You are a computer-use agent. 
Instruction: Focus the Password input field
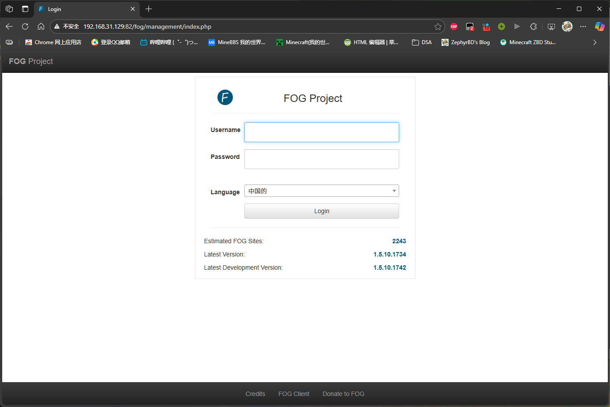tap(322, 159)
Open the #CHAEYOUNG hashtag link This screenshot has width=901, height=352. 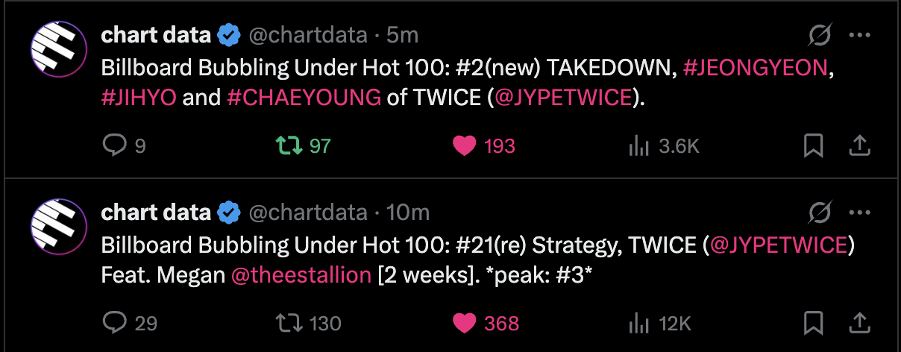tap(304, 98)
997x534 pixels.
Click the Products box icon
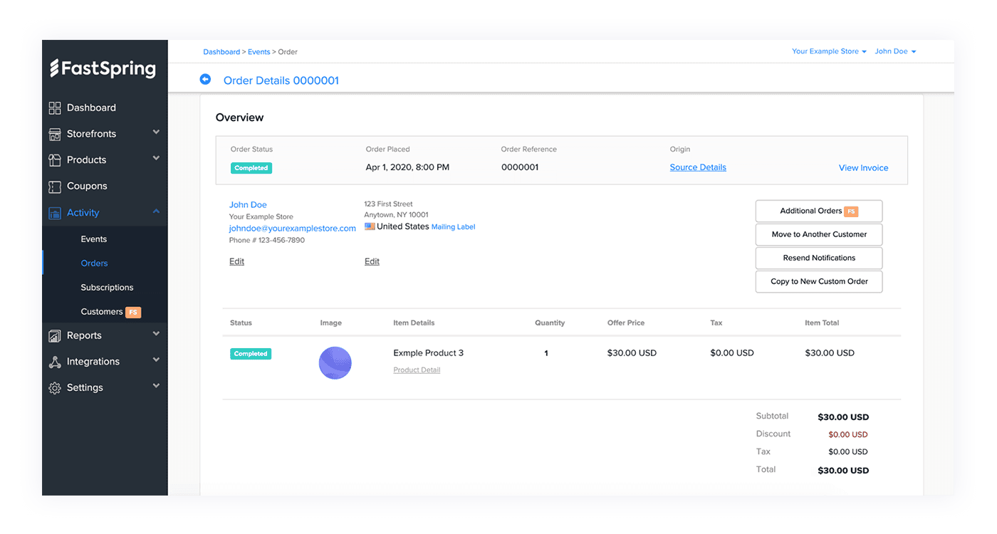point(55,160)
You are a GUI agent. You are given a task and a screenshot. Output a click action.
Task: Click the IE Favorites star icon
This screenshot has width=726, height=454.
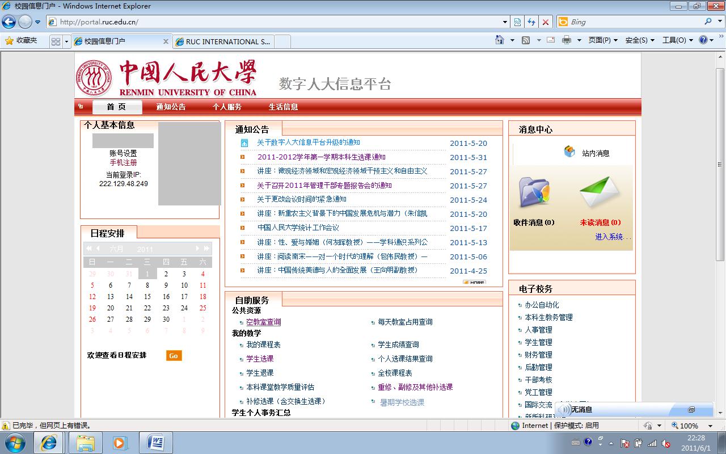tap(9, 41)
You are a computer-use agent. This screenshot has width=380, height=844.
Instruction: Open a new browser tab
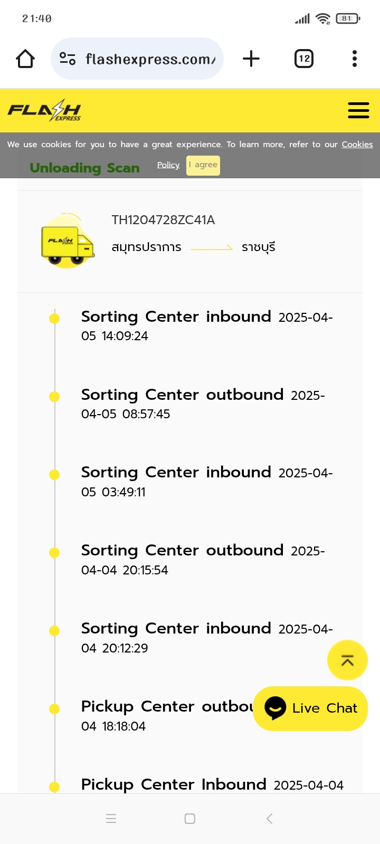pos(251,59)
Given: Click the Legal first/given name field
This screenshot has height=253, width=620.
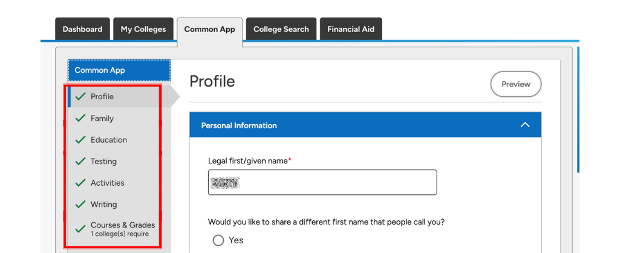Looking at the screenshot, I should point(322,182).
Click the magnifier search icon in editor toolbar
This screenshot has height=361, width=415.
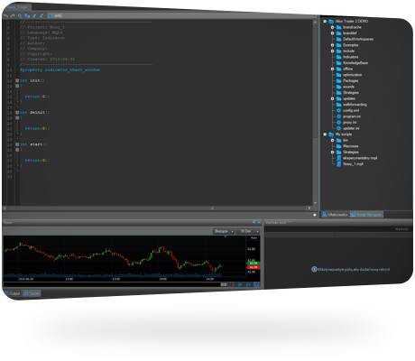20,15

### Your assignment
Beginning with the line holding "Click the magnifier", copy each line exactly through the end of the records above, and leave every picture out.

### Completed task
Click the magnifier search icon in editor toolbar
This screenshot has height=361, width=415.
20,15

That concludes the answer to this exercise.